Cuando los Diamondbacks de Arizona traspasaron a Blaze Alexander semanas antes del Entrenamiento Primaveral, el camino parecía despejado para que el venezolano Ildemaro Vargas asegurara un puesto en el roster. Sin embargo, la confirmación oficial no llegó sino hasta 48 horas antes del Día Inaugural. Hoy, casi un mes después, la gerencia de Arizona se pregunta cómo habrían sobrevivido a las plagas de lesiones de este inicio de año sin su "comodín" estrella.
NOTAS RELACIONADAS
Vargas ha pasado de ser un jugador de rol a una pieza inamovible en la alineación cotidiana. Su más reciente exhibición de talento ocurrió la noche del miércoles, liderando la victoria de los Diamondbacks 11-7 sobre los White Sox de Chicago con una actuación de poder pocas veces vista en su carrera.
Un madero encendido y racha histórica
El aporte de Vargas comenzó temprano en el encuentro. En el segundo inning, castigó un lanzamiento de Anthony Kay para un cuadrangular de tres carreras. Con ese batazo, el oriundo de Caripito extendió su racha de juegos consecutivos conectando de hit a 20 (contabilizando el cierre de la temporada anterior).
Más impresionante aún es su desempeño en este 2026: Vargas ha conectado imparables en los 17 juegos que van de la campaña. Esta es la racha más larga para iniciar una temporada en las Grandes Ligas desde el año 2013. Para ponerlo en perspectiva, el récord reciente pertenece a su compatriota Pablo Sandoval, quien en 2012 alcanzó los 20 juegos seguidos bateando de hit al comenzar el año.
Tres turnos, tres jonrones
No conforme con su primer vuelacercas de la noche, Vargas volvió a la carga en la tercera entrada con un bambinazo de dos carreras. Lo asombroso de esta secuencia es la frecuencia del poder: sumando el jonrón que conectó en la novena entrada del martes, Ildemaro registró tres apariciones al plato consecutivas conectando cuadrangular.
Este despliegue ofensivo ha sido vital para unos D-backs que han tenido que improvisar en varias posiciones debido a las bajas por lesión. Vargas no solo está cubriendo los huecos defensivos con su versatilidad habitual, sino que está produciendo números de jugador franquicia en la parte alta del orden al bate.
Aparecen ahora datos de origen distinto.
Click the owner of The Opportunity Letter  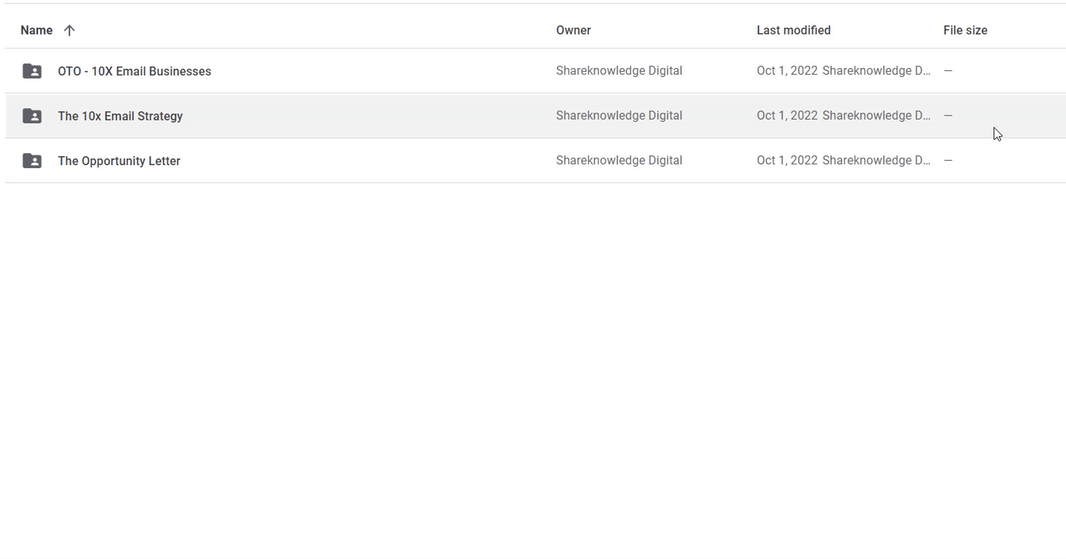[x=619, y=161]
El valor de la versatilidad
Mientras Arizona espera la recuperación de sus titulares, la presencia de Vargas ofrece un respiro estratégico al mánager. Su capacidad para jugar en múltiples posiciones del cuadro y los jardines, combinada con un contacto que parece no fallar, lo ha convertido en el amuleto de un equipo que busca mantenerse en la pelea por la División Oeste de la Liga Nacional.
Si mantiene este ritmo, el venezolano no solo estará amenazando el récord de "El Panda" Sandoval en los próximos días, sino que obligará a la organización a replantearse su rol una vez que el roster vuelva a estar completo.